◆ Check your understanding
[a] From the custom LLM guide, extract word for word the part that opens with the words containing "D-ID's Responsibility" and closes with "under 1000ms p95)".
[b] Turn the paragraph of the custom LLM guide that begins "Comprehensive guide for integrating" into a short bulleted list that keeps its main facts.

━━━ Passage ━━━

Custom LLMs

Comprehensive guide for integrating your own LLM implementation with D-ID agents. Learn how to create an OpenAI-compatible endpoint, handle authentication, optimize for production, and implement streaming responses.

Note: LLMs must stream tokens to minimize latency between turns.

Overview

Custom LLM integration enables you to:

Use proprietary or fine-tuned models with D-ID agents
Route requests through your own infrastructure
Maintain full control over model selection and parameters

⚪
Example Code
You can start from our reference implementation on GitHub.

Responsibilities

D-ID's Responsibility

Securely store and encrypt your API keys/credentials
Send properly formatted requests to your endpoint
Handle streaming and non-streaming responses
Include metadata headers for context

Your Responsibility

Implement an OpenAI compatible endpoint
Authenticate requests via API key or OAuth2
Optimize for low latency (TTFT 200–500ms, under 1000ms p95)
Scale infrastructure for production load

Usage

Implement your LLM endpoint

Create an API endpoint that accepts POST requests with D-ID's message format and returns OpenAI-compatible streaming responses.

Request (D-ID sends):

{
  "messages": [
    {
      "role": "user",
      "content": "Hello, how are you?",
      "created_at": "2025-01-30T12:51:16.946Z"

━━━ Stored data ━━━

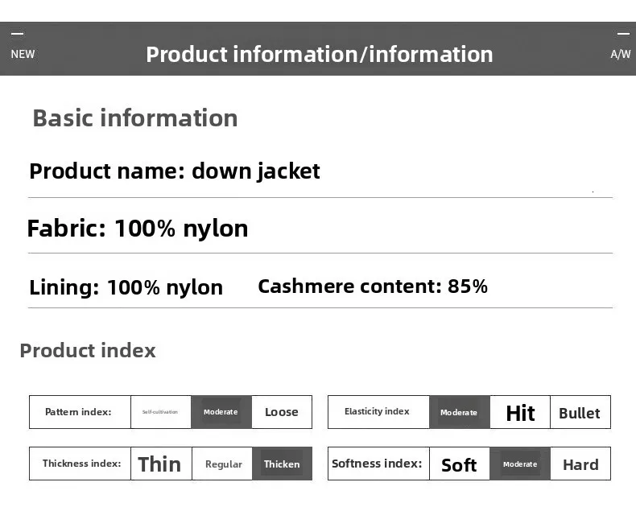Click the NEW label in header
The width and height of the screenshot is (636, 507).
pyautogui.click(x=23, y=54)
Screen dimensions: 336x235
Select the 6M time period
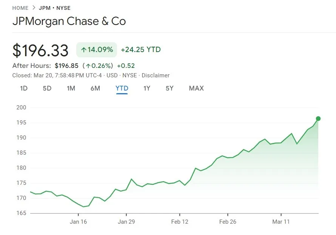tap(95, 88)
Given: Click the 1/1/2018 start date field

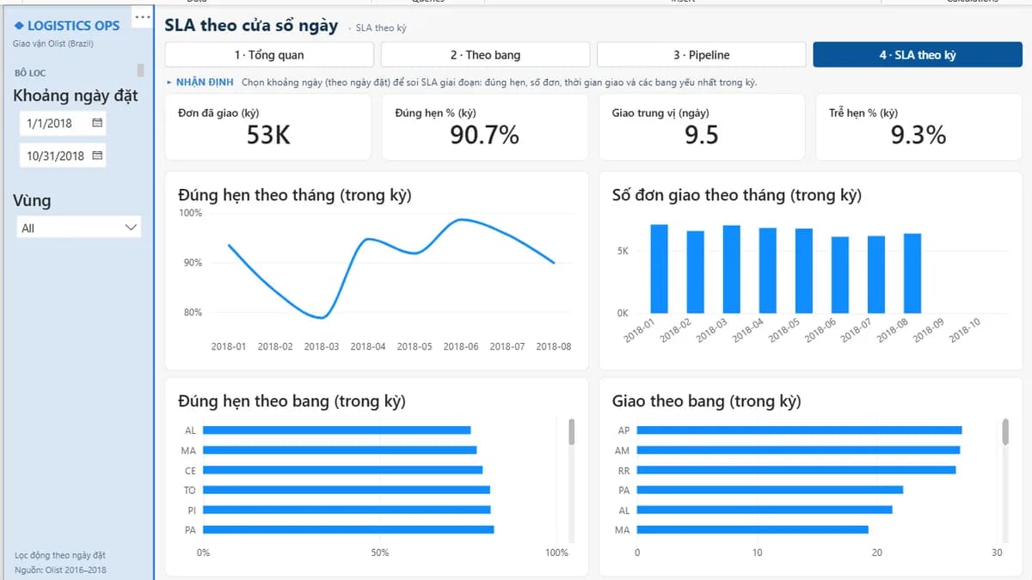Looking at the screenshot, I should click(x=62, y=123).
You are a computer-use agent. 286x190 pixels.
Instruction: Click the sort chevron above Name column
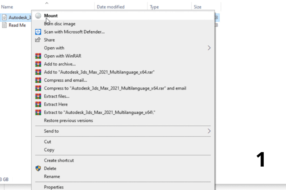click(x=47, y=3)
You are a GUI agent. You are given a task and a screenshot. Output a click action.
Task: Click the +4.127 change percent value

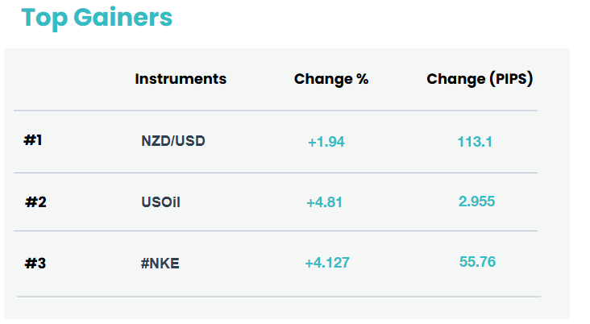[x=327, y=263]
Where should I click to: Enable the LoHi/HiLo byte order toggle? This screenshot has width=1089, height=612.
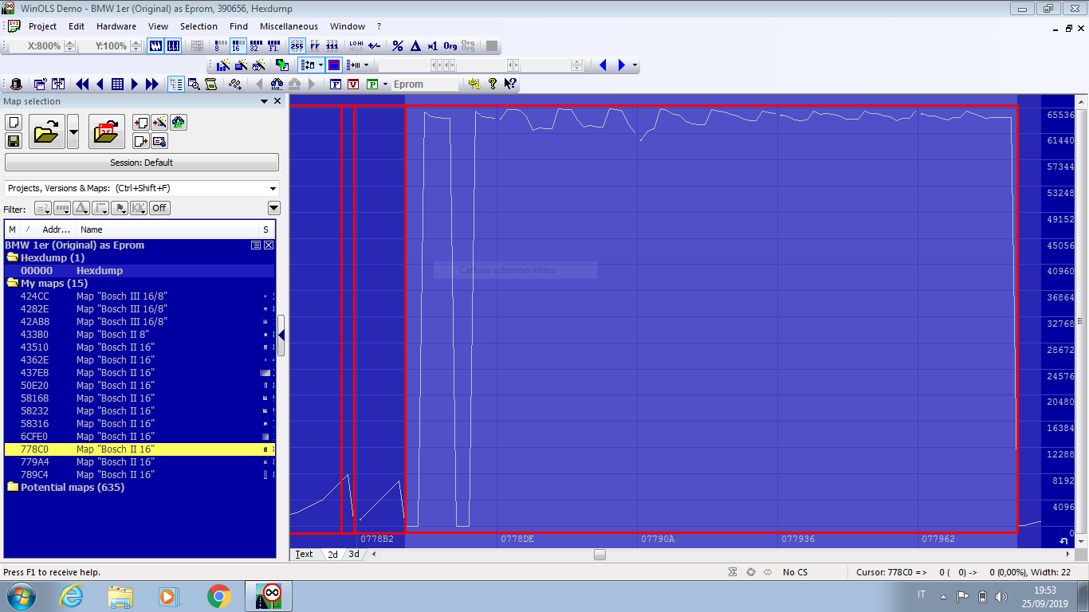point(356,46)
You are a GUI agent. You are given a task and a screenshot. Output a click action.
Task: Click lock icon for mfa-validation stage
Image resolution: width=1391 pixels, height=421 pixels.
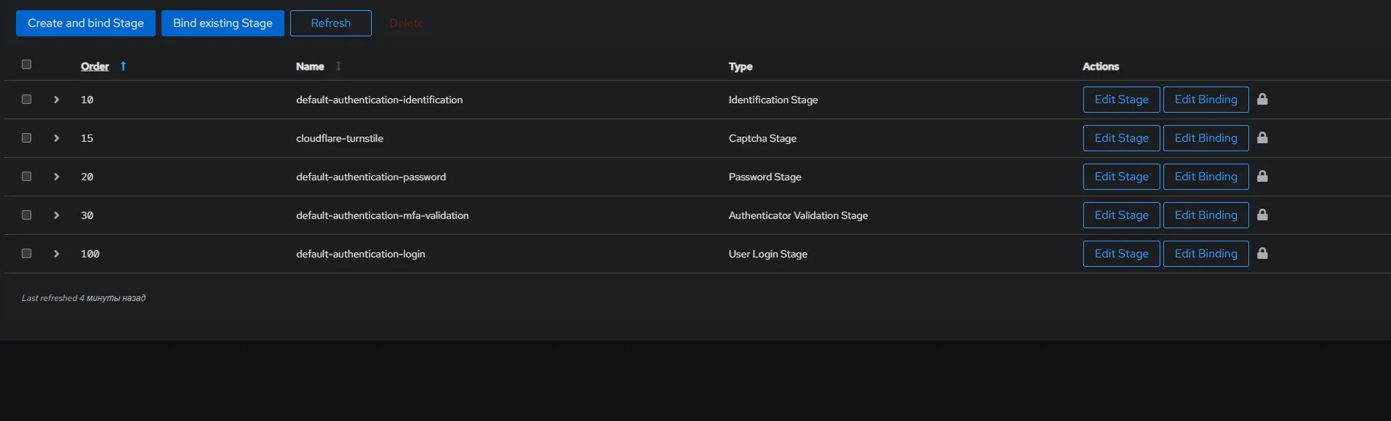tap(1262, 214)
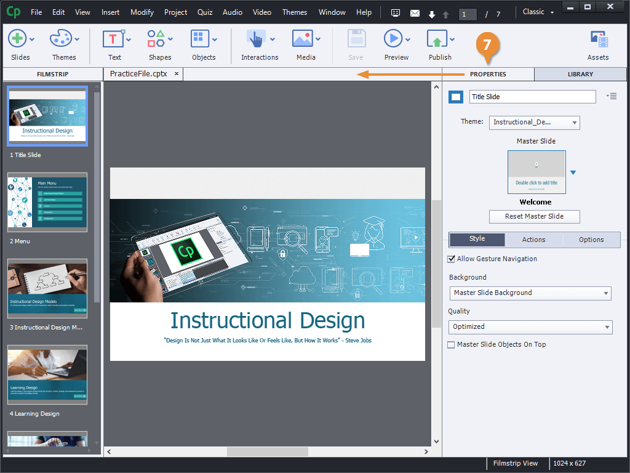
Task: Click the Preview play icon
Action: (393, 39)
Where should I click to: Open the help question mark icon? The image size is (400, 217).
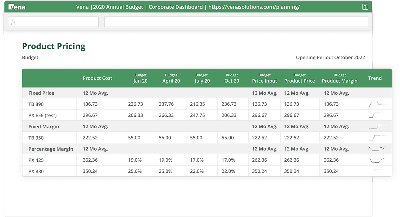tap(365, 6)
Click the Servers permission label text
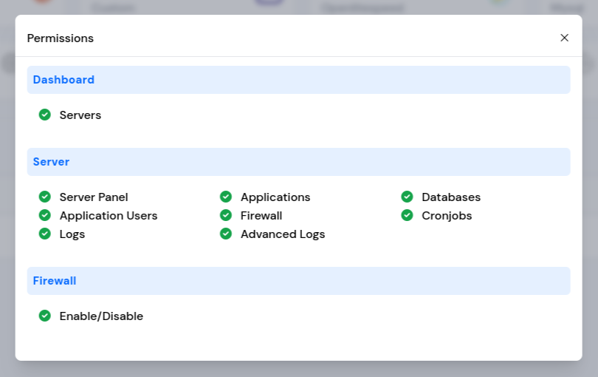Viewport: 598px width, 377px height. coord(80,115)
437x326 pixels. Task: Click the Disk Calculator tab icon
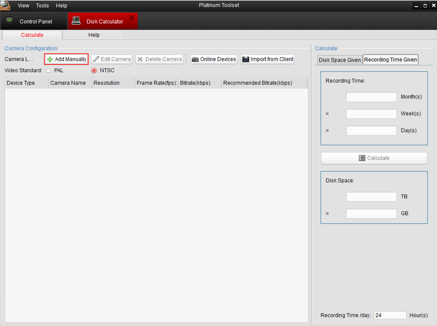point(77,21)
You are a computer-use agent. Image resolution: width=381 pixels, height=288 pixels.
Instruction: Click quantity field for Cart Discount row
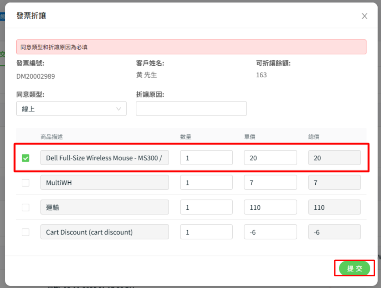[x=206, y=232]
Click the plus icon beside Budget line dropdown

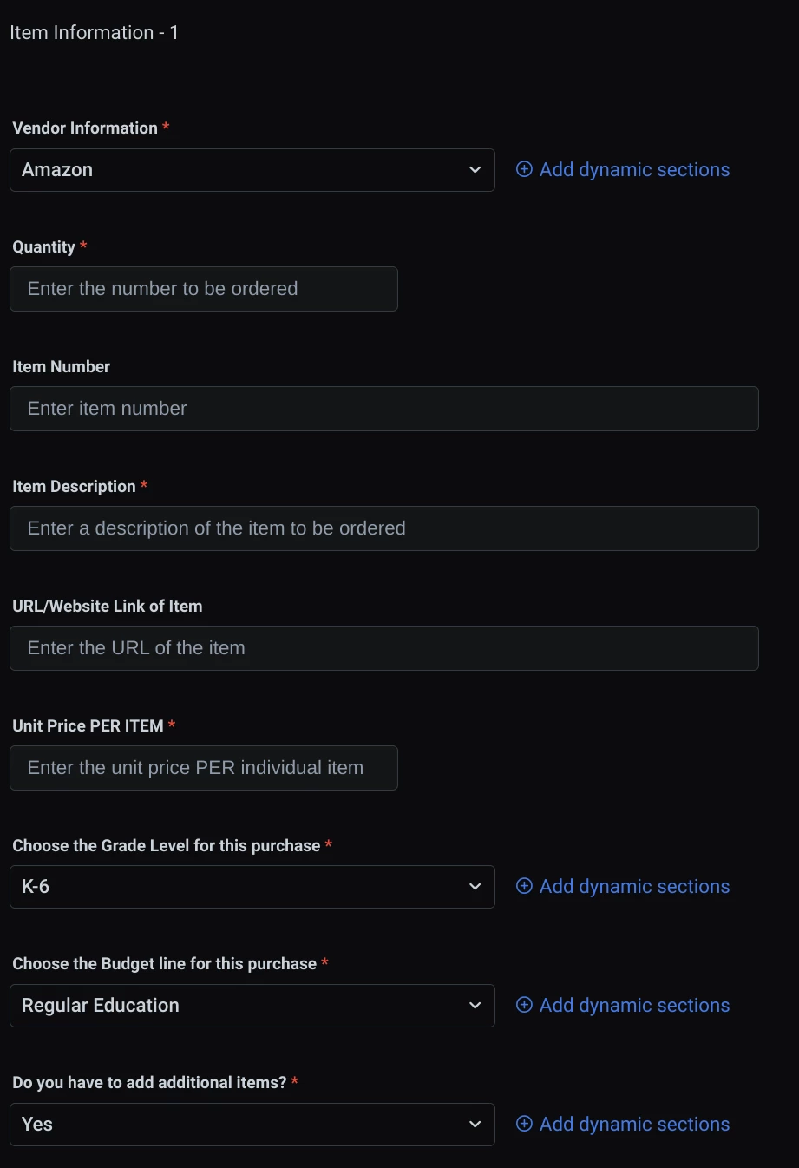pyautogui.click(x=524, y=1005)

━━━

◆ Answers provided
[a]
D-ID's Responsibility

Securely store and encrypt your API keys/credentials
Send properly formatted requests to your endpoint
Handle streaming and non-streaming responses
Include metadata headers for context

Your Responsibility

Implement an OpenAI compatible endpoint
Authenticate requests via API key or OAuth2
Optimize for low latency (TTFT 200–500ms, under 1000ms p95)

[b]
- Guide to integrating your own LLM implementation with D-ID agents
- Creating an OpenAI-compatible endpoint
- Handling authentication
- Optimizing for production
- Implementing streaming responses